Given passage –

[START]

Tongues of Fire

tongues of fire
single-channel (3 scroll) video, with sound, mirrors
outdoor installation view, 2023
tongues of fire
2022-23,
1 min 9 seconds excerpt, full length 6:00 mins, with sound
2022-23,
1 min 9 seconds excerpt, full length 6:00 mins, with sound

tongues of fire
installation view, 2023
installation view, 2023
Tongues of Fire
commissioned by Ballroom Marfa, 2023
6:00 mins, with sound, English, Spanish, Korean
Decentering the cinematic tropes of the Western, particularly the American iconographies of the desert and the horizon, this moving image poem speaks through fragmentation and abstraction, probing what is buried underneath these landscapes and their histories. Commissioned by Ballroom Marfa, the film draws from Marfa’s Blackwell School – a fragment of haunting American linguistic history – where a historically segregated school for immigrant children forced a burial ceremony of the students’ non-English mother tongues, coercing the students to physically bury their language into the soil. Decades later, the Blackwell’s former youths gathered to collectively unbury their language in a symbolic ceremony – summoning their linguistic memories for reclamation and spiritual regeneration. Tongues of Fire is inspired by their unearthing. The non-narrative film speaks through multilingual linguascape (Spanish, English, and Korean), the artist’s nocturnal moving image performance, and shamanic transmission; drawing from Korean folk ritual of ancestral offering, Chun performs video offerings onto the night desertscape with fleeting images, water, flowers, and mirror. Interweaving fragments of the nocturnal ceremony and footage of the Blackwell School, Tongues of Fire offers a nocturne for the buried and unburied language(s) and their diasporas.

[END]

Problem description –
Name every language that the Tongues of Fire text gives for the film.

[Items from a data source]
[START]

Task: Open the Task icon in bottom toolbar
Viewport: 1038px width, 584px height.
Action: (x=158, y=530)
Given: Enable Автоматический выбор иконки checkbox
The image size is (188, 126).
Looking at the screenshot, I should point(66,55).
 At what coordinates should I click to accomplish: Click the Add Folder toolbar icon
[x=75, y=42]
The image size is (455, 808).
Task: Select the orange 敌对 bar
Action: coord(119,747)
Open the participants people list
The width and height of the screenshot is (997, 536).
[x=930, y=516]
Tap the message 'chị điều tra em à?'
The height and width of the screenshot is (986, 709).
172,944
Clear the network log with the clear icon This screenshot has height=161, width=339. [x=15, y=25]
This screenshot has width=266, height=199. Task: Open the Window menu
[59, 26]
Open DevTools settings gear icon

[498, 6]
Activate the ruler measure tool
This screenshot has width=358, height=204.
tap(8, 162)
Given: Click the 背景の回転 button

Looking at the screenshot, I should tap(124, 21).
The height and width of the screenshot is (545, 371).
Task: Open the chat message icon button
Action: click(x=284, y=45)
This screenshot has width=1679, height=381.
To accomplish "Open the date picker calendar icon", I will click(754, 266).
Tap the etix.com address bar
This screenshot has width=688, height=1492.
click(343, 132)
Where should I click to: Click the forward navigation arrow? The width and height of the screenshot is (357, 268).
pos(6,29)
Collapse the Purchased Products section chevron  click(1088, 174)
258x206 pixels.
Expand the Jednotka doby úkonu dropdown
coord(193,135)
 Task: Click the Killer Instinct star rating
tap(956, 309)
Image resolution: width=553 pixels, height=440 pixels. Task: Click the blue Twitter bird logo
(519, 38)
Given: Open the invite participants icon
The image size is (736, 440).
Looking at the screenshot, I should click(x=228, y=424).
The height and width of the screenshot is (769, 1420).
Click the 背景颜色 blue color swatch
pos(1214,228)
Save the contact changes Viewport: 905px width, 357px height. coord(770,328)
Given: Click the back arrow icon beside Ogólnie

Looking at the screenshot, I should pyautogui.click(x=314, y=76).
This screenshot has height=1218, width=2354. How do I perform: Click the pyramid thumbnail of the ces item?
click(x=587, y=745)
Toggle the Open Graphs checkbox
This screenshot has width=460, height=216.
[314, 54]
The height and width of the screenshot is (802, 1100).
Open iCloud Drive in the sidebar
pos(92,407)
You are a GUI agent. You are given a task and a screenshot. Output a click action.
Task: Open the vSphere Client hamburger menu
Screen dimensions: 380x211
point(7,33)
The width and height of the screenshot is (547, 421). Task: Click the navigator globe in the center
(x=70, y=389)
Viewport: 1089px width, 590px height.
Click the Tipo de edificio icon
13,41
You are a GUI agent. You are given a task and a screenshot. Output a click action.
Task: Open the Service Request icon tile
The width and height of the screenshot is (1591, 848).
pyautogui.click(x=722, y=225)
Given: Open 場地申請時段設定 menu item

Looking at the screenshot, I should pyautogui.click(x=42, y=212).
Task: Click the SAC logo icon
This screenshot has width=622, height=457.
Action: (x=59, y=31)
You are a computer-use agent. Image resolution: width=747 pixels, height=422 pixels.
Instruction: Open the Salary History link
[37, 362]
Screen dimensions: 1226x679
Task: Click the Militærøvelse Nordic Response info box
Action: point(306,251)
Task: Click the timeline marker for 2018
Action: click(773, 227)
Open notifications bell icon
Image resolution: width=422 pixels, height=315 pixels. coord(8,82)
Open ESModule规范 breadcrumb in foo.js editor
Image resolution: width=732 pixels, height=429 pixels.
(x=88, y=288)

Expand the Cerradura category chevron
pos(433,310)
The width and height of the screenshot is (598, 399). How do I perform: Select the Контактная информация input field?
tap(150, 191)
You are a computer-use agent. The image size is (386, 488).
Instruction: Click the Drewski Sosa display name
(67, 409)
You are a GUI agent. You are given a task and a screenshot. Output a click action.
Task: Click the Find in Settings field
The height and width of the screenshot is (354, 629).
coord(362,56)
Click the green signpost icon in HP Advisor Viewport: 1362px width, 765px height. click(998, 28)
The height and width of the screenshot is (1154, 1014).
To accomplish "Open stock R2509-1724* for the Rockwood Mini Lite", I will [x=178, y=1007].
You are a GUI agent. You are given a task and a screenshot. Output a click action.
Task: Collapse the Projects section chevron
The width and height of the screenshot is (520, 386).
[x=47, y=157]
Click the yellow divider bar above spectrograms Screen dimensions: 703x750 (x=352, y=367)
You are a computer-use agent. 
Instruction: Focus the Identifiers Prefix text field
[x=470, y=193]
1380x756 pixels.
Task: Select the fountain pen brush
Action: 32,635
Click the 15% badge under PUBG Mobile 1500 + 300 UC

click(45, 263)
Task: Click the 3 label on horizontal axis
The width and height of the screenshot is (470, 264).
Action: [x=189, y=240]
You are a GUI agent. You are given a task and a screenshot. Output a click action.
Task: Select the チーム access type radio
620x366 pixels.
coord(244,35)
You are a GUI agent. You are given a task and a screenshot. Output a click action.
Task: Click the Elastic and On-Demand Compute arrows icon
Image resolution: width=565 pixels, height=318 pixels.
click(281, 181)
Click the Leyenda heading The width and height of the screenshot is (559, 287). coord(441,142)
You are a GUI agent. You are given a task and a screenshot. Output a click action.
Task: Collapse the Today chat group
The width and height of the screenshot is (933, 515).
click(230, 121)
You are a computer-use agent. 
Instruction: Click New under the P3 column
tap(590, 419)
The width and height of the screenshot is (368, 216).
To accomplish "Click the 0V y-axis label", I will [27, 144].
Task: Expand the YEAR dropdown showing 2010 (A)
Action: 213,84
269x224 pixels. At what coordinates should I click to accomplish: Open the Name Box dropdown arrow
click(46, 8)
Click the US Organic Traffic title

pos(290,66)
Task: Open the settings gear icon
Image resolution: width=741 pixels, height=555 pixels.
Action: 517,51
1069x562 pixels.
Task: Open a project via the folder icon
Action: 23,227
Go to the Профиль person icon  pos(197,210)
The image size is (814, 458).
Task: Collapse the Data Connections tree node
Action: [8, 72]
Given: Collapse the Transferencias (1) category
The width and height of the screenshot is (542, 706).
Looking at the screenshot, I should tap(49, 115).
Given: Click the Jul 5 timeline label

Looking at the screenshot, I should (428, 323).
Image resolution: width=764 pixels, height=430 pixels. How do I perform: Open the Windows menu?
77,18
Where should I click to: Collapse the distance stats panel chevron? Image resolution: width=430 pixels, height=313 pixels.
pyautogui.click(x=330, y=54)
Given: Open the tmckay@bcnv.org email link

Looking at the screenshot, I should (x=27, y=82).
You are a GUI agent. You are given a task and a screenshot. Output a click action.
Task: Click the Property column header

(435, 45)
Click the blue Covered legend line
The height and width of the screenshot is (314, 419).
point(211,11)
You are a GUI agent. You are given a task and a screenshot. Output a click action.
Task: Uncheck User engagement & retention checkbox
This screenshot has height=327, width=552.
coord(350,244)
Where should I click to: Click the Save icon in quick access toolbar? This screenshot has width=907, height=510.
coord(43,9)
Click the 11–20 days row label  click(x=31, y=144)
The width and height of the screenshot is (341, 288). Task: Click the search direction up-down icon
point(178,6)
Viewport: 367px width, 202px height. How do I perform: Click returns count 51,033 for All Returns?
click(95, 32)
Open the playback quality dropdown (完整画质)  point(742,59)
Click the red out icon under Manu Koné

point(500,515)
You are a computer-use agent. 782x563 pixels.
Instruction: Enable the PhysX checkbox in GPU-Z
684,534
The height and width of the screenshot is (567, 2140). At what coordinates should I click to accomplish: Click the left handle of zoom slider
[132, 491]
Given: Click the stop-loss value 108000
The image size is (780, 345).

[END]

Written solution –
English, Spanish, and Korean.